*Data provided*
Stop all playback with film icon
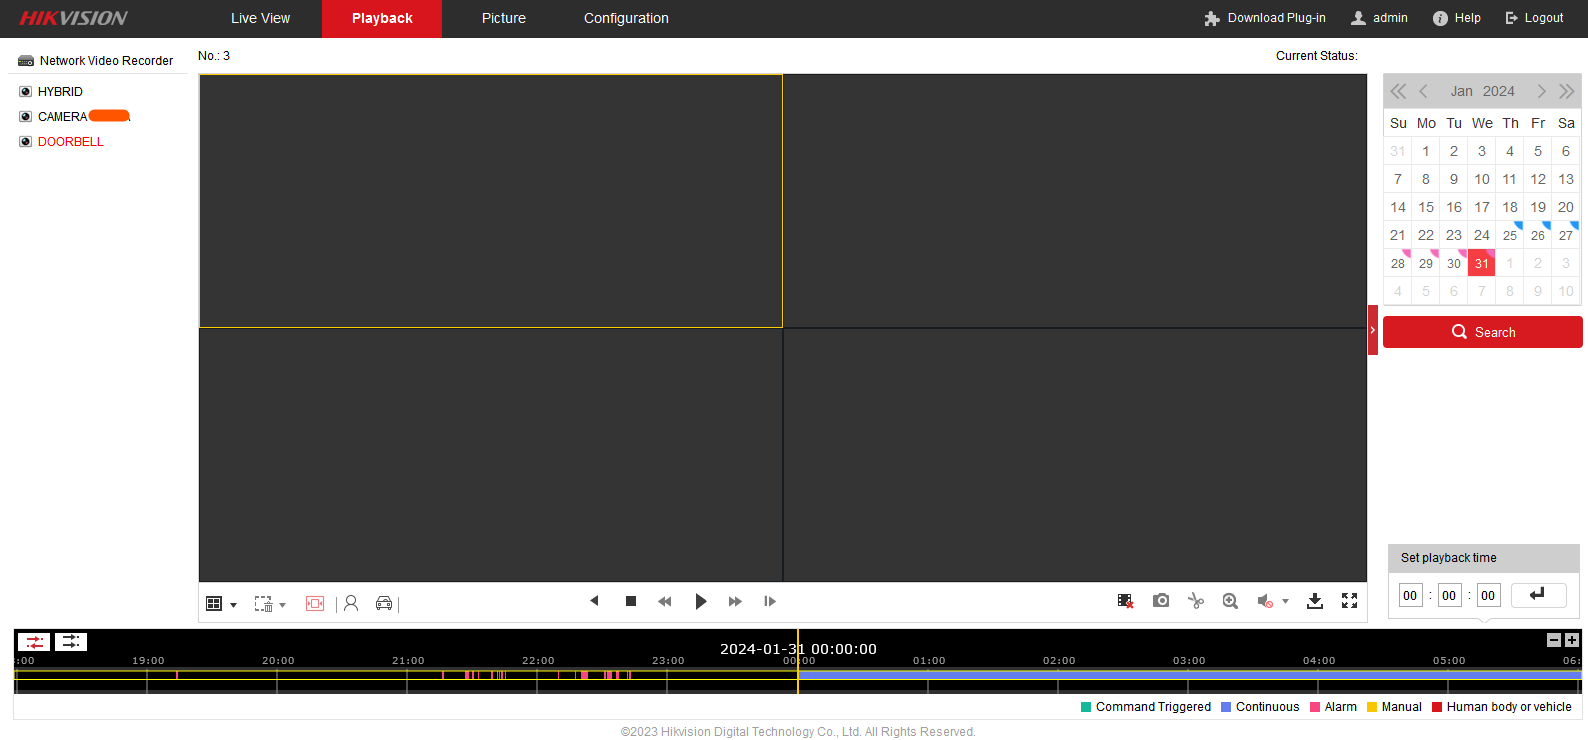pos(1125,601)
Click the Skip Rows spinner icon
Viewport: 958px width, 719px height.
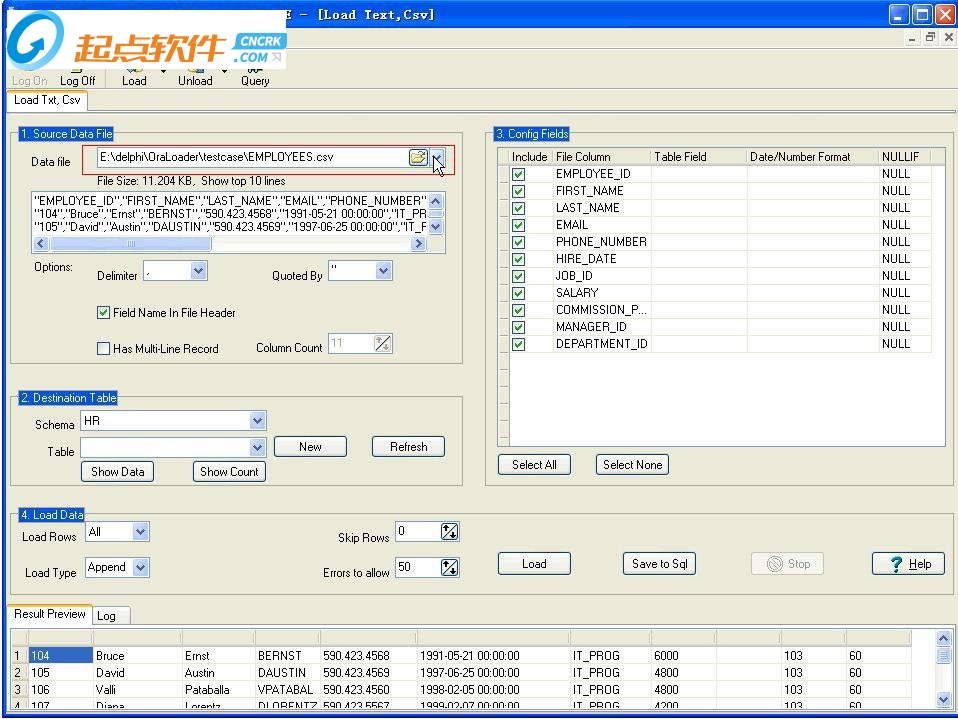pos(449,532)
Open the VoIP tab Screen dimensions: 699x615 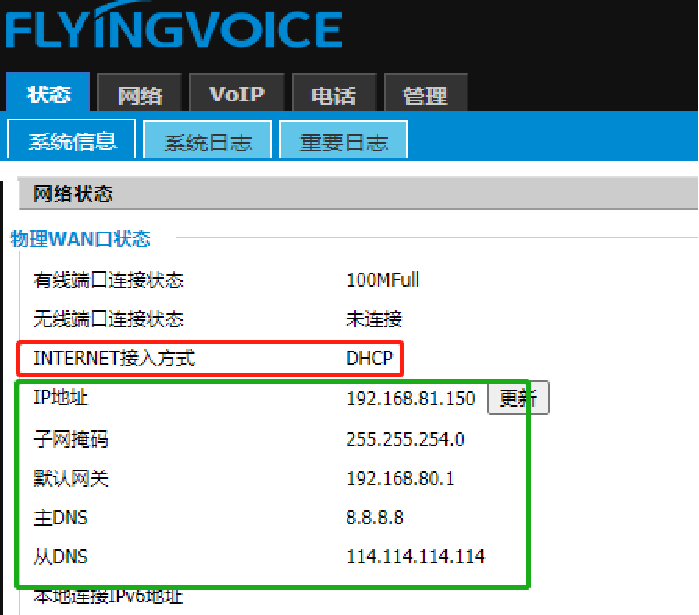(x=237, y=95)
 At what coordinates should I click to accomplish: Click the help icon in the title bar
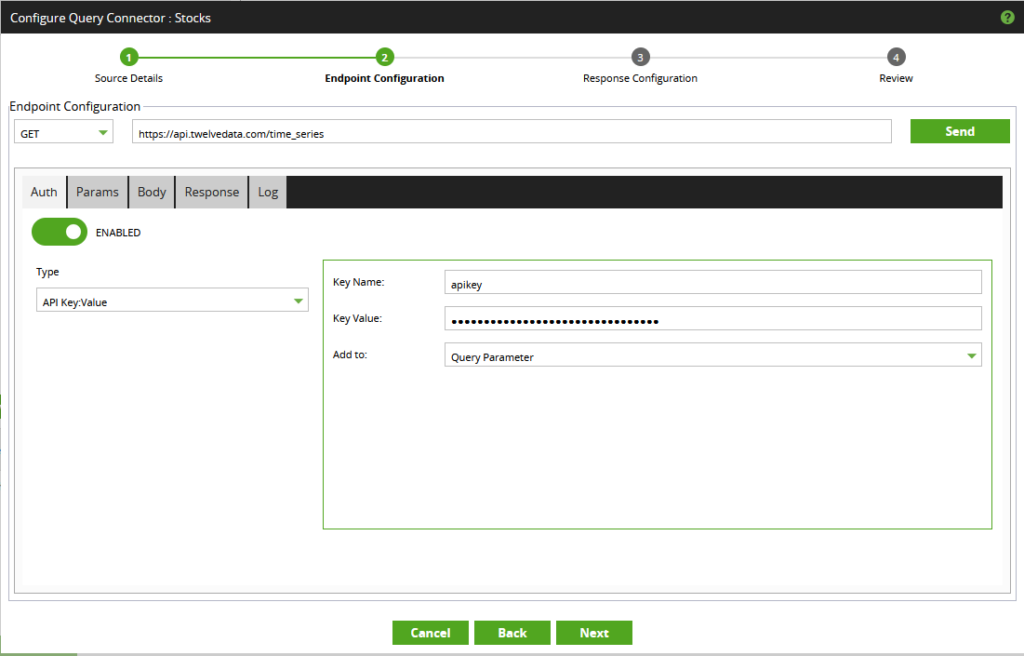point(1008,17)
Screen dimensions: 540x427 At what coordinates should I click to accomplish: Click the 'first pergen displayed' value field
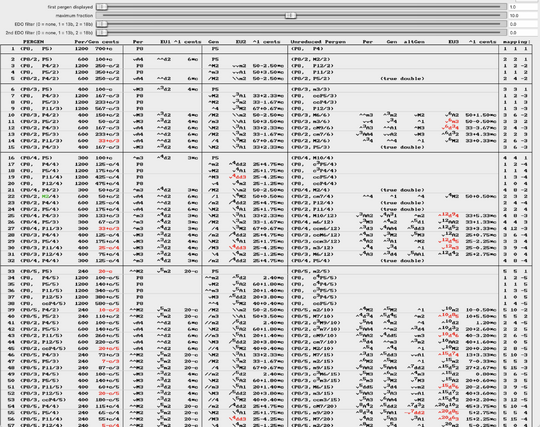(523, 7)
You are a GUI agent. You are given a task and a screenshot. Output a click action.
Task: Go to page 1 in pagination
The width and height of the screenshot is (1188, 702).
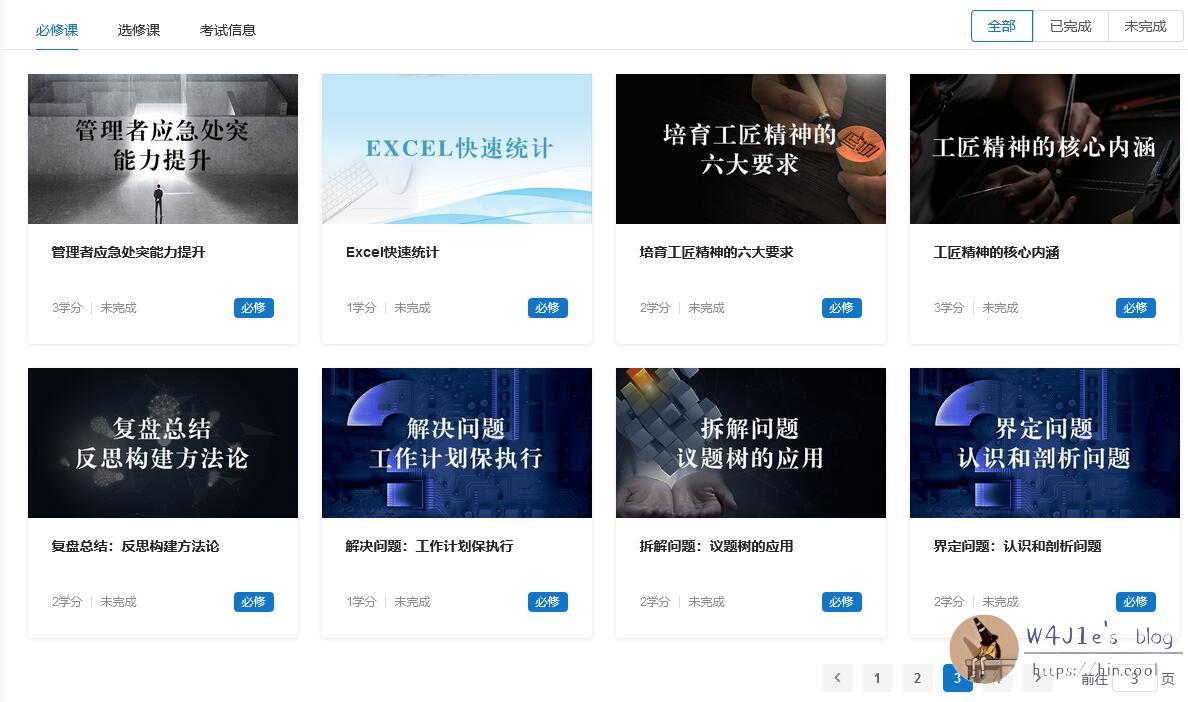877,678
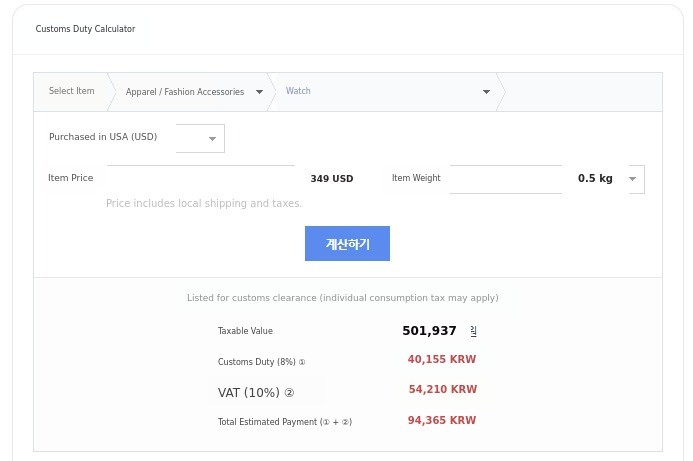
Task: Open the kg weight unit dropdown arrow
Action: [x=632, y=179]
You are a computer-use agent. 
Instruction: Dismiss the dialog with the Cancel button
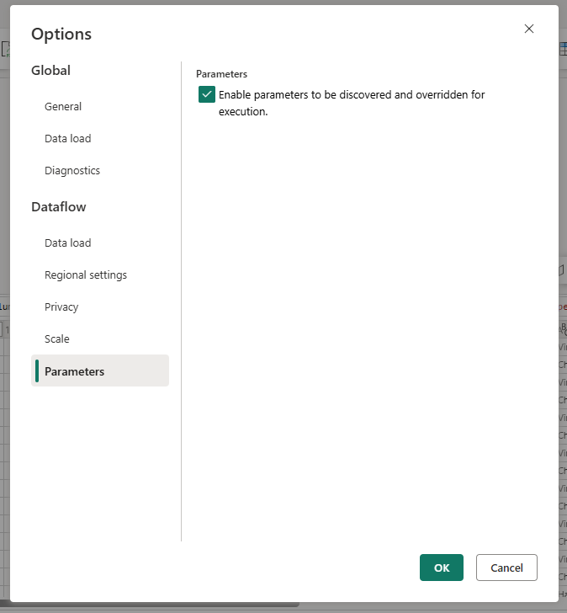pyautogui.click(x=506, y=567)
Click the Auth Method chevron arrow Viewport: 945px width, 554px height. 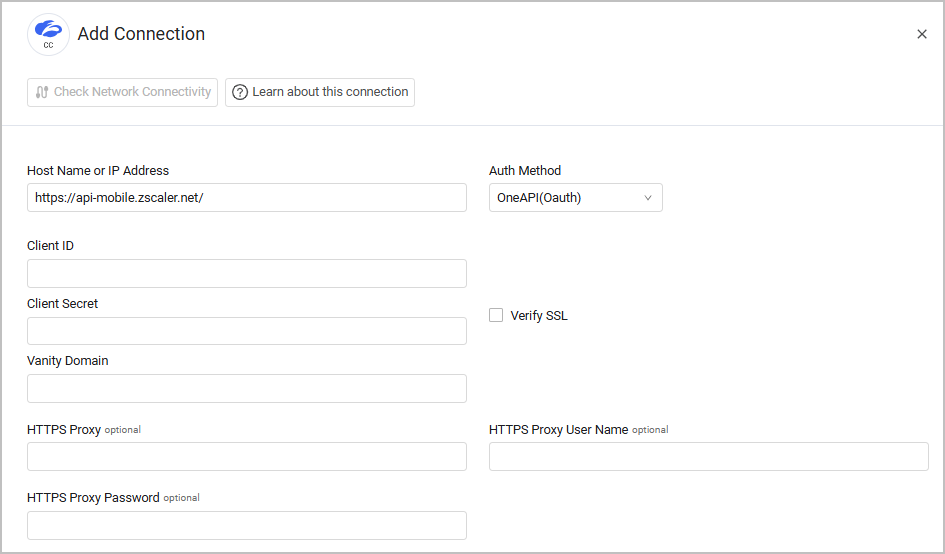tap(648, 198)
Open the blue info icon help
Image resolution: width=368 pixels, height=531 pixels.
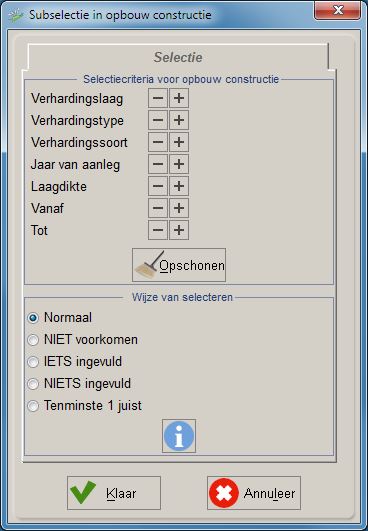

*Work task*
Count the lines in the entries above that include the string "agent", then give only that figure.

*Exercise result*
2